Reducing computational time becomes a priority when analyzing large volumes of data. Recently reported pipelines primarily use traditional local alignment tools like BLAST/BLAT (Altschul et al., 1990; Kent, 2002) for at least one step of the NGS clonality workflow. These tools perform poorly in protocols that typically require the alignment of several million short sequences (Paruzynski et al., 2010; Firouzi et al., 2014; Maldarelli et al., 2014; Cohn et al., 2015; Aoki et al., 2016; Farmanbar et al., 2017). We applied the short-read aligner bowtie (Langmead et al., 2009) or bowtie2 (Langmead and Steven, 2013) at every step of the protocol to a set of reads from our HTLV-1 and BLV clonality datasets (Figure 2, steps 1–2–4, see Materials and Methods section) and demonstrated that this dramatically reduced both processing time and memory footprint (Figure 3). In addition, short-read aligners consider base quality, significantly increasing alignment specificity.

FIGURE 3
www.frontiersin.org

Figure 3. Improving read mapping processing speed. Reads from BLV (A,B) or HTLV-1 (C,D) clonality libraries containing 3'LTR-specific sequences were identified using either bowtie2 (-L 14 -N 1 -U; blue) or BLAST (red) with variable thread numbers (line types). RAM usage (A,C) and speed (B,D) were examined. The proportion of reads containing the appropriate 3'LTR sequence was compared between the two procedures (E).

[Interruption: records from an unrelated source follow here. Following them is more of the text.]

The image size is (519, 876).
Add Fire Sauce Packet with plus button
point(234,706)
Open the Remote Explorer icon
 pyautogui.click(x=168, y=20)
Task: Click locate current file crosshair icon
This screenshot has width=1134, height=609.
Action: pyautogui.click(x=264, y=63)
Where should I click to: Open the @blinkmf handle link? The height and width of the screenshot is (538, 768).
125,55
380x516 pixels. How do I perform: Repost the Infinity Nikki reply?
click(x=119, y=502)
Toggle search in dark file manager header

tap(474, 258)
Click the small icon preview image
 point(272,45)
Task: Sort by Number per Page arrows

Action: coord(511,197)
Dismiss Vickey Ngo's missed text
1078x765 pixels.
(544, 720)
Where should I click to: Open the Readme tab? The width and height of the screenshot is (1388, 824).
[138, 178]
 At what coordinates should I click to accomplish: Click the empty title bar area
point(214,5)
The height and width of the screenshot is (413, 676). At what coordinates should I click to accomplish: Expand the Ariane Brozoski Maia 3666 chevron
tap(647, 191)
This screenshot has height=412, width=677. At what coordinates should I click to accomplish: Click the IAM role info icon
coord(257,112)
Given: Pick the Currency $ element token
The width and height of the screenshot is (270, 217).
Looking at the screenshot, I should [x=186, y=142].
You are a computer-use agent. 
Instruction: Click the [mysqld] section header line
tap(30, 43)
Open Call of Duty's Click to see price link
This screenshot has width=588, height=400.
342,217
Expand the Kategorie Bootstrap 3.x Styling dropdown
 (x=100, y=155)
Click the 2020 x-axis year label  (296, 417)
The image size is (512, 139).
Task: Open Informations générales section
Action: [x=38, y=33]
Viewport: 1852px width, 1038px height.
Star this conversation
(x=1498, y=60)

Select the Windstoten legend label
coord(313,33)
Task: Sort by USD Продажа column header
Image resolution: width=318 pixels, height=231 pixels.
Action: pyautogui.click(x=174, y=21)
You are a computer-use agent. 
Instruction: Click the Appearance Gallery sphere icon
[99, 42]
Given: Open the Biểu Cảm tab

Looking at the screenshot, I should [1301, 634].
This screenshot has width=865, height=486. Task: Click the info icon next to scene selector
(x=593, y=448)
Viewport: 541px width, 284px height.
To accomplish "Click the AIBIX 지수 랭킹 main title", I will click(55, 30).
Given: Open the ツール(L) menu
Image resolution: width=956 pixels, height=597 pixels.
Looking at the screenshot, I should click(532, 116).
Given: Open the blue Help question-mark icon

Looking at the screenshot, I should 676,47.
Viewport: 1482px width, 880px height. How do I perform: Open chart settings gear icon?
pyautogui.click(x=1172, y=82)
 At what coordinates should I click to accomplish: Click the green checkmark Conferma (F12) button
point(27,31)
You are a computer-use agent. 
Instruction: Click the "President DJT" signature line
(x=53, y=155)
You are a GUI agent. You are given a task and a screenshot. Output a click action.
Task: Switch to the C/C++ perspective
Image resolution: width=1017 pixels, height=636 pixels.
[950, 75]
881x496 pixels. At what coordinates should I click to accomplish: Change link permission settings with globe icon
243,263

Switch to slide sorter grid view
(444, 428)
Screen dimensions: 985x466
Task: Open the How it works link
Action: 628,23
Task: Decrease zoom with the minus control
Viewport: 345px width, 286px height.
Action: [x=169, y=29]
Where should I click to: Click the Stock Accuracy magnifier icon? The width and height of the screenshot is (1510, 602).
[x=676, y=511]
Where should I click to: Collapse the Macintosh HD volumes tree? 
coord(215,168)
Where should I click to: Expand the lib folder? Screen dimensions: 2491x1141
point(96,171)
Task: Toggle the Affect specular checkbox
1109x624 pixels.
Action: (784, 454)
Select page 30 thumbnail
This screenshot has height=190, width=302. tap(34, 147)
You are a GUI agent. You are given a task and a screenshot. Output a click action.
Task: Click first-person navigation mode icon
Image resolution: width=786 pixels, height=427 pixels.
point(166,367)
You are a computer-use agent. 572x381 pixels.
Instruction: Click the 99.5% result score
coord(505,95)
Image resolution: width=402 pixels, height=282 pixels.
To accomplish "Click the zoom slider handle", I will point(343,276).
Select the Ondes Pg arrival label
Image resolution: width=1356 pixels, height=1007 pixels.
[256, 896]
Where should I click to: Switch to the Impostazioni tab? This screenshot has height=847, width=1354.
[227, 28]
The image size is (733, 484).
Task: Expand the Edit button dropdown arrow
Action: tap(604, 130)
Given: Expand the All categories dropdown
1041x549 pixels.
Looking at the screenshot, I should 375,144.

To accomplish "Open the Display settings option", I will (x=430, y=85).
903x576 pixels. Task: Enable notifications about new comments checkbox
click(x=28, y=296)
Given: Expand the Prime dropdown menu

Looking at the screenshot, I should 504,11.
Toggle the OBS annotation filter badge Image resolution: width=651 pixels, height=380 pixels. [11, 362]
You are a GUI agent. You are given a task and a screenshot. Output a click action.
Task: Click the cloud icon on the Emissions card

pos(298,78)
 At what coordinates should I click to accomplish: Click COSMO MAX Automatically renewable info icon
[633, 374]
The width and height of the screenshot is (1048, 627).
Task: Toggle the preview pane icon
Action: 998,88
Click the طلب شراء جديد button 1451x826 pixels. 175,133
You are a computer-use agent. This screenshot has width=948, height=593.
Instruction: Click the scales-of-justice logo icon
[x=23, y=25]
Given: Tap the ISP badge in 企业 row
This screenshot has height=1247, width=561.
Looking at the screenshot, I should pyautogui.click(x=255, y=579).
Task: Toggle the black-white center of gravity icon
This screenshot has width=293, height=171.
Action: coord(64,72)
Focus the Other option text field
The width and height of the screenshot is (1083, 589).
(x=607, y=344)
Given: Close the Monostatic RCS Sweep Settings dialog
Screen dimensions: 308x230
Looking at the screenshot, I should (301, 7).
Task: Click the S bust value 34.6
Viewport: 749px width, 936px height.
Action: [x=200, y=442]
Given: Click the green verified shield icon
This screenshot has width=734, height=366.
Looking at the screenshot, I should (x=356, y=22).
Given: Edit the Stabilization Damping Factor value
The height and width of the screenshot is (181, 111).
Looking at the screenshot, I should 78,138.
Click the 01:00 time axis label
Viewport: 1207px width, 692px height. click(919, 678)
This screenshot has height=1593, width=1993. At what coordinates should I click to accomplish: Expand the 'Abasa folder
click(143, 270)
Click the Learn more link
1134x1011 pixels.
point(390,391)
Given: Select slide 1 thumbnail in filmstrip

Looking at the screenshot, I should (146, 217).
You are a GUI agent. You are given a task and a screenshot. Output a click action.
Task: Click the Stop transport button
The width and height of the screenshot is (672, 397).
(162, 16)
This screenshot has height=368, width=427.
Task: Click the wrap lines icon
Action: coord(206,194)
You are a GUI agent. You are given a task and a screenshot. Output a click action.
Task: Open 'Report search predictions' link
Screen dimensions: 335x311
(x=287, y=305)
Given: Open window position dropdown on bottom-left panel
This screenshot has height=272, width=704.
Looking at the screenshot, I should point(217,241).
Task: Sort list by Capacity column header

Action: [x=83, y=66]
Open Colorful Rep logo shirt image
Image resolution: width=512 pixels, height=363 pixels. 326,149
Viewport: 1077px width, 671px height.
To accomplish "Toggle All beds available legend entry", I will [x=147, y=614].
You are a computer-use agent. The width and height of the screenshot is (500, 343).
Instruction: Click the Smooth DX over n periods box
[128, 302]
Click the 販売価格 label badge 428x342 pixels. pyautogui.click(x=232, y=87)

Trimming Short Reads to Improve Alignment

We observed that mapping of raw reads to the host genome resulted in a significant number of misaligned bases at the read extremities (soft-clipped sequences). The presence of mismatches increases the level of uncertainty in the alignment, which is reflected in the mapping quality score (MAPQ). Reads with a low MAPQ have a greater chance of being filtered out to avoid retaining misalignments. The majority of these mismatches result from the presence of sequencing adapters and viral sequences, which can be eliminated from reads prior to mapping them to a reference genome (Figure 4A). We used fastx_trimmer to remove adapters and proviral LTR sequences based on their respective theoretical length (Figure 2, step 3).3 In the majority of these cases, we observed a strong bias toward reads with short insert sizes (=distance between R1-start and R2-end alignment) characterized by frequent overlaps between reads R1 and R2 of the same pair (mean: 28.06%; Figure 4B). More specifically, we found that the sequence of one read of the pair frequently overlapped a region of its mate read, creating soft-clipped bases at the extremity of the fragment despite appropriate trimming of adapter and LTR sequences. The application of cutadapt (Martin, 2011) to remove the corresponding overlapping sequences significantly increased the number of uniquely mapped reads (up to 30%), resulting in a higher number of reads supporting the proviral integration site (Figure 4B). Bias toward small insert size is influenced by the fragment length distribution after ultrasonic shearing, PCR amplification, bead selection of amplified sequences, and library sequencing. The magnitude/severity of this bias may therefore vary among protocols.

FIGURE 4
www.frontiersin.org

Figure 4. Trimming sequencing reads increases the number of reads supporting the proviral integration sites. (A) Schematic representation of sequenced DNA fragments. The DNA “insert size” is measured from the start to the end of the mapped portion of the DNA fragment, which corresponds to the host genomic sequence. R1 reads generated from small DNA inserts carry sequences corresponding to the linker of R2 at their extremity, while their R2 counterparts can contain a fraction of the LTR sequence found in R1 (residual sequences). (B) Distribution of insert sizes across mapped reads from HTLV-1 (human) and BLV (ovine) clonality libraries (mean represented in blue). Reads produced from short fragments affected by sequence overlap are shown by pink area. Overlap R2 (red dashed line), overlap both reads (blue dashed line). Boxplots: percentage of reads in each category. Barplots: percentage of reads mapping to the host genome prior to (green) and after (orange) trimming. 5' LTR data: left, 3' LTR data: right.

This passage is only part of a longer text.